### EXERCISE DESCRIPTION
State how many lines in the material hold the string "bookmark"; nothing besides that number is expected.

### GIVEN INFORMATION
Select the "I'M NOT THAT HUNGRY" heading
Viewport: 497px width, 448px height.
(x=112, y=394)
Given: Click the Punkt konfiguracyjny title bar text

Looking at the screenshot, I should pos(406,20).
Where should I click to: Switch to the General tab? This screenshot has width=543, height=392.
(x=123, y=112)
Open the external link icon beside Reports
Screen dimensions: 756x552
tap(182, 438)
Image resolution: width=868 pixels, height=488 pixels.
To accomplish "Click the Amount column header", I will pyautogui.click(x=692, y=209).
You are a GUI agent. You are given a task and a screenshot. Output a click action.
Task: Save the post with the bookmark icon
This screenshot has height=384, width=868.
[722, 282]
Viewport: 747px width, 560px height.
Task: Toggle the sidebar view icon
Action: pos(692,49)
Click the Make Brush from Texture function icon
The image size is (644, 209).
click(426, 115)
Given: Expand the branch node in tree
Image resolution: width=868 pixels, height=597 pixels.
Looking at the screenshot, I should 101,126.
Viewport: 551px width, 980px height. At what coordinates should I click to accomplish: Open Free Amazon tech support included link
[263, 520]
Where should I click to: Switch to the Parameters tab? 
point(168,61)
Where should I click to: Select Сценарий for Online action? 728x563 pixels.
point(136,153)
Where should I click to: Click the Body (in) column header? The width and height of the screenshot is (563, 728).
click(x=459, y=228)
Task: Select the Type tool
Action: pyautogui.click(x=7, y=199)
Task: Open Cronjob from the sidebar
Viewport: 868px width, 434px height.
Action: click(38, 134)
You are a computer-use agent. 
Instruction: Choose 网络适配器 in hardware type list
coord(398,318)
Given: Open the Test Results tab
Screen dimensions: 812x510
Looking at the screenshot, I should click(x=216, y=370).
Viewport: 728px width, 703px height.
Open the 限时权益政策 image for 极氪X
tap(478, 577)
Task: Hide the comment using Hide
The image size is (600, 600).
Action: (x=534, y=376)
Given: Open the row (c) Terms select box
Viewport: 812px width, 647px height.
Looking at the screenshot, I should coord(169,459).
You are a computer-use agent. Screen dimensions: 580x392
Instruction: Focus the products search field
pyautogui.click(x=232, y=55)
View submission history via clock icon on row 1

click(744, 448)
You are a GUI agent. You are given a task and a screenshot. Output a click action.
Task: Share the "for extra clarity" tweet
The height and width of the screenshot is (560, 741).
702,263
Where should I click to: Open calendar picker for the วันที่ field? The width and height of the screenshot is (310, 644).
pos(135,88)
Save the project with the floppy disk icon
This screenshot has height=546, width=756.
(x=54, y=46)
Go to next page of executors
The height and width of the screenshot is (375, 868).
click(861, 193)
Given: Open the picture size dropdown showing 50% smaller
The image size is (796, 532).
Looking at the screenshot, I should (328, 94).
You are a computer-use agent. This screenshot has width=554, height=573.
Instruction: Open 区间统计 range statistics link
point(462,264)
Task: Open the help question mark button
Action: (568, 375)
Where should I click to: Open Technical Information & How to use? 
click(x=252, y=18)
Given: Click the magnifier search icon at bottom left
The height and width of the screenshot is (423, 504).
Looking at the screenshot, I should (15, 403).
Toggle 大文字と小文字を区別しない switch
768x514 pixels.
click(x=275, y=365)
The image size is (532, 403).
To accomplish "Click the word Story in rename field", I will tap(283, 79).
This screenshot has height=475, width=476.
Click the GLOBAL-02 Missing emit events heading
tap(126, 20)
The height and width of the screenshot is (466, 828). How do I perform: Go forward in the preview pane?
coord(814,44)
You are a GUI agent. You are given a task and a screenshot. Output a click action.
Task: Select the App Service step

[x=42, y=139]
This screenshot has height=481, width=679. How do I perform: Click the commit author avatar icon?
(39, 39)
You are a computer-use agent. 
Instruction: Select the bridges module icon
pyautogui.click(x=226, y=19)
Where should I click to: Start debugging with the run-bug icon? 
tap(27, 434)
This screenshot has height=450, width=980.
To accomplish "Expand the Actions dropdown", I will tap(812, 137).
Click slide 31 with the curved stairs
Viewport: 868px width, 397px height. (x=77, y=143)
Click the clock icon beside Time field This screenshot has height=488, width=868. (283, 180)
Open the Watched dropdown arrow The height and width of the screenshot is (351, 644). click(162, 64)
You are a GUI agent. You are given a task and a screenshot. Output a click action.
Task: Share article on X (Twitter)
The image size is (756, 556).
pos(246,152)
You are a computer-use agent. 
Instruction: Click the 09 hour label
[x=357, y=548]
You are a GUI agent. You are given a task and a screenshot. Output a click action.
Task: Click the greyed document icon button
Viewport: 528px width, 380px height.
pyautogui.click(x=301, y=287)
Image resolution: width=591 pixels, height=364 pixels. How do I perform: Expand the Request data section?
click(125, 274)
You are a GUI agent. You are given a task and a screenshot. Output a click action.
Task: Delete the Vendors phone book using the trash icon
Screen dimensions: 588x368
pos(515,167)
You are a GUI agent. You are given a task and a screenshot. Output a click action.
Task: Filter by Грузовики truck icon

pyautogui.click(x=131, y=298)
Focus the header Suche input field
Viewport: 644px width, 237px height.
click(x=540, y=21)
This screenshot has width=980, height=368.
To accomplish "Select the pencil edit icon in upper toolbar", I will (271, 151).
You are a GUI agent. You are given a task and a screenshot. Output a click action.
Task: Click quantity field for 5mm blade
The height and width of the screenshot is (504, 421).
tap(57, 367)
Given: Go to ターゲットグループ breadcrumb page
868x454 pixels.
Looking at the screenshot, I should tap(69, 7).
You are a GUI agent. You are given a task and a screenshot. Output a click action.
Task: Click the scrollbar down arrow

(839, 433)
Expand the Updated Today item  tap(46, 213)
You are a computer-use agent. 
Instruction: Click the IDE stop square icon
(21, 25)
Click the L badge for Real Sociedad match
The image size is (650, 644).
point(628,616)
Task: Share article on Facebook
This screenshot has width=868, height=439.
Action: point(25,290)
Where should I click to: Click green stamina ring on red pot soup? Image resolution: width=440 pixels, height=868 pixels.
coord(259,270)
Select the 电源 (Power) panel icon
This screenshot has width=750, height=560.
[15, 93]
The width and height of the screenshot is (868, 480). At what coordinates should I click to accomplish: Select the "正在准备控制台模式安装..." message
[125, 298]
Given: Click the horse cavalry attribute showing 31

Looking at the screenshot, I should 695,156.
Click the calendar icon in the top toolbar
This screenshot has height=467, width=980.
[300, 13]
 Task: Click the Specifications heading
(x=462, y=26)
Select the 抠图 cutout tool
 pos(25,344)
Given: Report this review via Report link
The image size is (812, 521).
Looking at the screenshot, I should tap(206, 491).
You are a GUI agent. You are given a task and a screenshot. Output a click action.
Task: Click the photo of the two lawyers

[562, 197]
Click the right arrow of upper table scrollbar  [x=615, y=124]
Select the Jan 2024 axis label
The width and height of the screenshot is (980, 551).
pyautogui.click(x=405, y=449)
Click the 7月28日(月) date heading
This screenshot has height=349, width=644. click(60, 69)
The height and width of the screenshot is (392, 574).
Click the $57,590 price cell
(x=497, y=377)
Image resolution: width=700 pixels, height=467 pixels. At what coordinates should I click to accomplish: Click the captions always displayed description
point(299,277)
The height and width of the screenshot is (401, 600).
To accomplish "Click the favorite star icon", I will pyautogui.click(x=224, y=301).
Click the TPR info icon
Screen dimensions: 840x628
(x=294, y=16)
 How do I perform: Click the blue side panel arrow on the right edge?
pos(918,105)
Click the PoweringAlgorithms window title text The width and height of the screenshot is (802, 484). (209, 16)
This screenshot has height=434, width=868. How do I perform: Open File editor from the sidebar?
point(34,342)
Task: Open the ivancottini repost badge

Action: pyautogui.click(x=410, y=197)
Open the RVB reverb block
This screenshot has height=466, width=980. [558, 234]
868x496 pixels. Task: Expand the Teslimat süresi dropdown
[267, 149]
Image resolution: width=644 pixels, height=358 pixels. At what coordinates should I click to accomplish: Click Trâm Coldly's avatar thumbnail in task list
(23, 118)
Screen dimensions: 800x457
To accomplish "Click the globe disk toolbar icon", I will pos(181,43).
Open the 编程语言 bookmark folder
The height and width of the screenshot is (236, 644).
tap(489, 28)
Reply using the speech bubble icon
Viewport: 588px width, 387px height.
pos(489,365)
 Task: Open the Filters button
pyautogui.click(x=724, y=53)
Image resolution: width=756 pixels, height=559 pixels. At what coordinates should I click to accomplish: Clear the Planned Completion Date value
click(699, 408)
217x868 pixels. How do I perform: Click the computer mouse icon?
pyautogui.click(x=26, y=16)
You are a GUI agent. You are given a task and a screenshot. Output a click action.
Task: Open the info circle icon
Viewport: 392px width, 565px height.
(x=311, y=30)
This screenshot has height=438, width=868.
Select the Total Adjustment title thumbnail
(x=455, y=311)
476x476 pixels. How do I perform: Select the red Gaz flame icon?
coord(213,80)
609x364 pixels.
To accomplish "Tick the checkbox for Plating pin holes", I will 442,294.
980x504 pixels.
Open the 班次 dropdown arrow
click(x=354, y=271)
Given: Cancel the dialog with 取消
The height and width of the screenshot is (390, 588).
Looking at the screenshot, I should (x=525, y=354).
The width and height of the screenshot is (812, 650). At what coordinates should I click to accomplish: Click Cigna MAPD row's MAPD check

### YOUR RESPONSE
2